The proposals center on the county’s nearly 2-year-old requirement for cemeteries and private wells to be more than 900 feet apart. One would exempt that requirement, with approval from the Board of Supervisors, if soil evaluations found “no reasonable likelihood” that a proposed cemetery would contaminate nearby wells. The other would do away with it altogether, though supervisors would still have the final say over cemetery proposals.
Supervisors are scheduled to vote Tuesday on whether to refer one of those options to the Planning Commission for a recommendation or maintain the existing ordinance. The Planning Commission already voted in May to recommend no changes to the ordinance, but supervisors have taken no action since then.
The All Muslim Association of America, or AMAA, last year asked the county to reconsider the ordinance after learning that it would prohibit the organization’s planned cemetery on 1508 Garrisonville Road. And in April, the Justice Department informed Stafford that it was launching an investigation into how the county’s zoning law treats religious uses, particularly the proposed Muslim cemetery.
Supervisors—on a recommendation from the Planning Commission—passed the disputed ordinance in December 2016. Emails obtained by The Free Lance–Star indicate that concerns about the Muslim cemetery’s impact on nearby wells influenced the changes, which greatly exceed state standards.
Board of Supervisors Chairwoman Meg Bohmke declined to offer an opinion on the proposed changes, calling it a “very complicated matter.” Supervisors have met behind closed doors at least twice in recent weeks to discuss the DOJ’s probe.

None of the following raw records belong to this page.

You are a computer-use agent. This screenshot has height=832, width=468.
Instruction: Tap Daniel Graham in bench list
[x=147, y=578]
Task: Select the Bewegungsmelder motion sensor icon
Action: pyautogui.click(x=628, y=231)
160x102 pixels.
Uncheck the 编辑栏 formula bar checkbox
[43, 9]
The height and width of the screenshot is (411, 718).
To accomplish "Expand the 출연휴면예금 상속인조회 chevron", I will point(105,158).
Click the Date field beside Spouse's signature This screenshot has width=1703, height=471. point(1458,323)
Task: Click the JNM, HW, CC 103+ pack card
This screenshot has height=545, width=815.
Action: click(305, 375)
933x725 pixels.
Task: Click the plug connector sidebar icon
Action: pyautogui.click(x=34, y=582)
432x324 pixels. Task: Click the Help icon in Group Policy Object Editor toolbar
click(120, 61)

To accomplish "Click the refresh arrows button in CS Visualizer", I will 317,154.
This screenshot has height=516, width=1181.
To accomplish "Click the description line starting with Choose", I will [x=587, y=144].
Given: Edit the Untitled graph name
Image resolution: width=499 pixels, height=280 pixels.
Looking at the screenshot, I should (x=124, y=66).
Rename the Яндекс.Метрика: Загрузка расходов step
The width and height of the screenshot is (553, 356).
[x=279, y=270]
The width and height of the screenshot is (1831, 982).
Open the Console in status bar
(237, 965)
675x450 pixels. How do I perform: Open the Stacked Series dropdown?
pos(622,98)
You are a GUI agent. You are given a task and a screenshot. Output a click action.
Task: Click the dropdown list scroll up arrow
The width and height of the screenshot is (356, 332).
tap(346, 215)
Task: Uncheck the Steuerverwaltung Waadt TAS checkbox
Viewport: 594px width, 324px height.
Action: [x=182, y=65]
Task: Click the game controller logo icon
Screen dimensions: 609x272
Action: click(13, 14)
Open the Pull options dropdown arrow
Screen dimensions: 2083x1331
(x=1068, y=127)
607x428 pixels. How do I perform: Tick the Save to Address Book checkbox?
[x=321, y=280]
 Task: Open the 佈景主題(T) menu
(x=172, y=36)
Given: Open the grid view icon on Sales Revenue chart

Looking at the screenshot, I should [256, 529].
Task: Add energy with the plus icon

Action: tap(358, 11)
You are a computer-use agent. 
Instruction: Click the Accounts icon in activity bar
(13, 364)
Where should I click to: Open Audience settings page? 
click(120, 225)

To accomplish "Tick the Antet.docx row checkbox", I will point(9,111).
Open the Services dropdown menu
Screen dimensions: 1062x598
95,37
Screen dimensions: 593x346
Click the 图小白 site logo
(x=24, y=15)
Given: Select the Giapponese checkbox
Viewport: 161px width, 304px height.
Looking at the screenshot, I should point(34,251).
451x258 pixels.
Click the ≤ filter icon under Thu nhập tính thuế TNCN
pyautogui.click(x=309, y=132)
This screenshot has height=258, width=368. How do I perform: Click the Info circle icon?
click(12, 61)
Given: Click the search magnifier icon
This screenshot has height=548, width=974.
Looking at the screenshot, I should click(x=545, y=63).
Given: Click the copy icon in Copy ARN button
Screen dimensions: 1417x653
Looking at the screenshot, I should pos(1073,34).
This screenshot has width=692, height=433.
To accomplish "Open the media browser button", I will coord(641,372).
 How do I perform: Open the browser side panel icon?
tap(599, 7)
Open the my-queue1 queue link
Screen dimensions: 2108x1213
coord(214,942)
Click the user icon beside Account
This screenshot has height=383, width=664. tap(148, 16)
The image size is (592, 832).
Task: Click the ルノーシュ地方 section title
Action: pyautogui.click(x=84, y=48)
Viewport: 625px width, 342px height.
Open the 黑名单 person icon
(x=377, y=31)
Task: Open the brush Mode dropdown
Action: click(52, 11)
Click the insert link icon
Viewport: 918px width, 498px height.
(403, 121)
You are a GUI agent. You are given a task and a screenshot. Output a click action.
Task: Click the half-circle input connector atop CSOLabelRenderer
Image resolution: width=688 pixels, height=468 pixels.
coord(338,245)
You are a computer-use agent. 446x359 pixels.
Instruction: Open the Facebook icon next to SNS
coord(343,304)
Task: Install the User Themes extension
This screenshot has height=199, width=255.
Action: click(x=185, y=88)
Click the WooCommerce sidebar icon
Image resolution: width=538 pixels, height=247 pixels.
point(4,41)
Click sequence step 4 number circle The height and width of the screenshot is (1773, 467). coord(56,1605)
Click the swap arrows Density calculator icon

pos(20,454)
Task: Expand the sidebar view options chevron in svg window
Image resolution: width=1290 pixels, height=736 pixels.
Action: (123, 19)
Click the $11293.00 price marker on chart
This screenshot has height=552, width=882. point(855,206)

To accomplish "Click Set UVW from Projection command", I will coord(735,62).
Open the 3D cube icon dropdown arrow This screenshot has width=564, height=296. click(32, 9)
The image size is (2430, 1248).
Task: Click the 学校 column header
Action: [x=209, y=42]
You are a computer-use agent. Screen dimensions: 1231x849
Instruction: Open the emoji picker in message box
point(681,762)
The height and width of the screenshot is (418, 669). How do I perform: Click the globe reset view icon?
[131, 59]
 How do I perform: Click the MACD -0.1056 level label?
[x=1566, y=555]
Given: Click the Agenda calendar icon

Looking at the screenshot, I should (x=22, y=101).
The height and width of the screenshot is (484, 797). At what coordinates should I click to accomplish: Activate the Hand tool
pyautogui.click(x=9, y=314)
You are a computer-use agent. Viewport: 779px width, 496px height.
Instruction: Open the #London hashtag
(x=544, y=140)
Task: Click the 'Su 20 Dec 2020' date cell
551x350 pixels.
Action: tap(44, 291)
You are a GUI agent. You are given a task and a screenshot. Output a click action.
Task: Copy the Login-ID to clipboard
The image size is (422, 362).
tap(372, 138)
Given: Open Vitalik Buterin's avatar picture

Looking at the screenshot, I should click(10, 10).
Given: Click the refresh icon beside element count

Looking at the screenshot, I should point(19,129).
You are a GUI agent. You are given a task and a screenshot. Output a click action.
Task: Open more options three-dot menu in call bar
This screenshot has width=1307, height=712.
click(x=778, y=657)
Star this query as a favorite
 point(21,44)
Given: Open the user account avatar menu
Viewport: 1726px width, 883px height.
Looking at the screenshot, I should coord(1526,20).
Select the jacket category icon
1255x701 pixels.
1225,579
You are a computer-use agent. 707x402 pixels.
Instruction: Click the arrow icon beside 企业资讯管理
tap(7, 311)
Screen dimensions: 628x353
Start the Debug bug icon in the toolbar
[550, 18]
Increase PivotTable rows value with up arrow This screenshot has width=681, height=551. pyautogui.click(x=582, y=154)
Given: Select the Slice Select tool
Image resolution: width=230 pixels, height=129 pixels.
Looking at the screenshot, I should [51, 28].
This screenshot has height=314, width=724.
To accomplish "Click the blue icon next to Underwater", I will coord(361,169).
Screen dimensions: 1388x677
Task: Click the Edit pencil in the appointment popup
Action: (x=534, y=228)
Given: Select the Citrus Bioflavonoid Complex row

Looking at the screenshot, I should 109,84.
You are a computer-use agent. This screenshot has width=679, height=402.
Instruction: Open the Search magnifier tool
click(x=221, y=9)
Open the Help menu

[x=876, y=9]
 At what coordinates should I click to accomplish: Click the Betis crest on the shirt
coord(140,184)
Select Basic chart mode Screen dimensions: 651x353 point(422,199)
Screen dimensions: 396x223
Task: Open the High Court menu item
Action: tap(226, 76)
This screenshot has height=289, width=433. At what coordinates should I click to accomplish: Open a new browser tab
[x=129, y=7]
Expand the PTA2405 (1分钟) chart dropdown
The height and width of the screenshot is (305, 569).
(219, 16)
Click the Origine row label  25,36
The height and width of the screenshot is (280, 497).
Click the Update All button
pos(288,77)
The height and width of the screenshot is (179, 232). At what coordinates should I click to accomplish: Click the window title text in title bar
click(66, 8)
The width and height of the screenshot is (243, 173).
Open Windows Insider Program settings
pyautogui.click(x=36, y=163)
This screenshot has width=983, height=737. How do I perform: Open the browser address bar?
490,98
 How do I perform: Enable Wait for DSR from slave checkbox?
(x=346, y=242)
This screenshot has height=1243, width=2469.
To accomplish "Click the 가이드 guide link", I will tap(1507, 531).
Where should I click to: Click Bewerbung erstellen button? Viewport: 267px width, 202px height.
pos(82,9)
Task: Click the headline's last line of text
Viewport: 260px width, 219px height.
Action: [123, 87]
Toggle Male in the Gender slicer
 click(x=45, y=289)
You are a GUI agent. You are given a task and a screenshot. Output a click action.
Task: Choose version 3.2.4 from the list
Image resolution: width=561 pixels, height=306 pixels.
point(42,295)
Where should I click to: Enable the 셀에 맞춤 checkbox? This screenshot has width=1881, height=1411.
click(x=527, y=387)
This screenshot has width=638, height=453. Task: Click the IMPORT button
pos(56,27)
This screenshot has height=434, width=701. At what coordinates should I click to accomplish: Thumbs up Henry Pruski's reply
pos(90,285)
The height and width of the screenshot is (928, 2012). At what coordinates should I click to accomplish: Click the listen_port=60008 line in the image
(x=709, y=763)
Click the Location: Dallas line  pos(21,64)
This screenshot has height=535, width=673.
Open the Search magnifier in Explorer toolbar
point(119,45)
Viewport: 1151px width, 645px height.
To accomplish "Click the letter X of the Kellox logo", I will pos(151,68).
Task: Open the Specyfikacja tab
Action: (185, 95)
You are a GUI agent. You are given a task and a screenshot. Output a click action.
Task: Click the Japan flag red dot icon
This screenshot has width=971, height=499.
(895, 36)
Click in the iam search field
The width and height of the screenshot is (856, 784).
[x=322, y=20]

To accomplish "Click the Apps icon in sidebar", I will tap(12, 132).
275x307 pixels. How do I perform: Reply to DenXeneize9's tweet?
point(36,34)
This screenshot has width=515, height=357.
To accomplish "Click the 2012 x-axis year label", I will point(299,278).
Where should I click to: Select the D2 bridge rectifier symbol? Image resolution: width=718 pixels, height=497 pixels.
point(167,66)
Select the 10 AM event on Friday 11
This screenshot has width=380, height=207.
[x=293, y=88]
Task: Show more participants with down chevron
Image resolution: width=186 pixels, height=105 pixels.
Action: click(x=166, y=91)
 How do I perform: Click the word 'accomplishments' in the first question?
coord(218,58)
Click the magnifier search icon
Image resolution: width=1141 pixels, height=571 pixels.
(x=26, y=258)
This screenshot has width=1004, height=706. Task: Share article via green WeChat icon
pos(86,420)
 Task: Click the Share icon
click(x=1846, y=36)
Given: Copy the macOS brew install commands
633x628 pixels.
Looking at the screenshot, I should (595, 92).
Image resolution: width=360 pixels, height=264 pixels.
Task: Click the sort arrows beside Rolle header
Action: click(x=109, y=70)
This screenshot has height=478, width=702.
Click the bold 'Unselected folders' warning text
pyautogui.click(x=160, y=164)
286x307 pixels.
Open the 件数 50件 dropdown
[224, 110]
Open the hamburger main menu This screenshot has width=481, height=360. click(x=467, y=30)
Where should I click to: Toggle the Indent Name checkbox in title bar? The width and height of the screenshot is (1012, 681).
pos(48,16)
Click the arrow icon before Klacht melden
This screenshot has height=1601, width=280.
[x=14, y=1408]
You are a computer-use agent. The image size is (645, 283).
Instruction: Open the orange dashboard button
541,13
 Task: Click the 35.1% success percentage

“We have discussed this a lot in closed session, and we feel that this needs to be discussed with the public now,” Bohmke said. “And we need to make some decisions as a board and move forward.”
Attorney Clark Leming, who represents the Muslim group, said county leaders may be signaling a willingness to reconsider what he called the “onerous, unsupportable and unprecedented setback requirements initiated when the AMAA neighbors and county” learned about plans for the cemetery.
But the county is not rethinking its stipulation that applications for cemeteries go through the same process as rezoning requests, which require supervisors’ approval. Supervisors could theoretically impose the restrictions at issue during that process, even if the ordinance no longer required a 900-foot setback, Leming said.
“What is still missing is a recognition that cemeteries are a low-impact, long-established and necessary historical use that pose virtually no impact to adjacent properties,” he wrote in an email.
John Khan, vice president of the AMAA, said last year that he thinks nobody would have taken issue with a Christian cemetery on the property, an accusation opponents of the burial ground vigorously deny.
The Muslim nonprofit bought the land for $800,000 in May 2015, when the county’s ordinance permitted a cemetery there. It opened a cemetery on Brooke Road in 1996, but ran out of plots in April last year.
A DOJ spokeswoman declined to comment Friday on the investigation.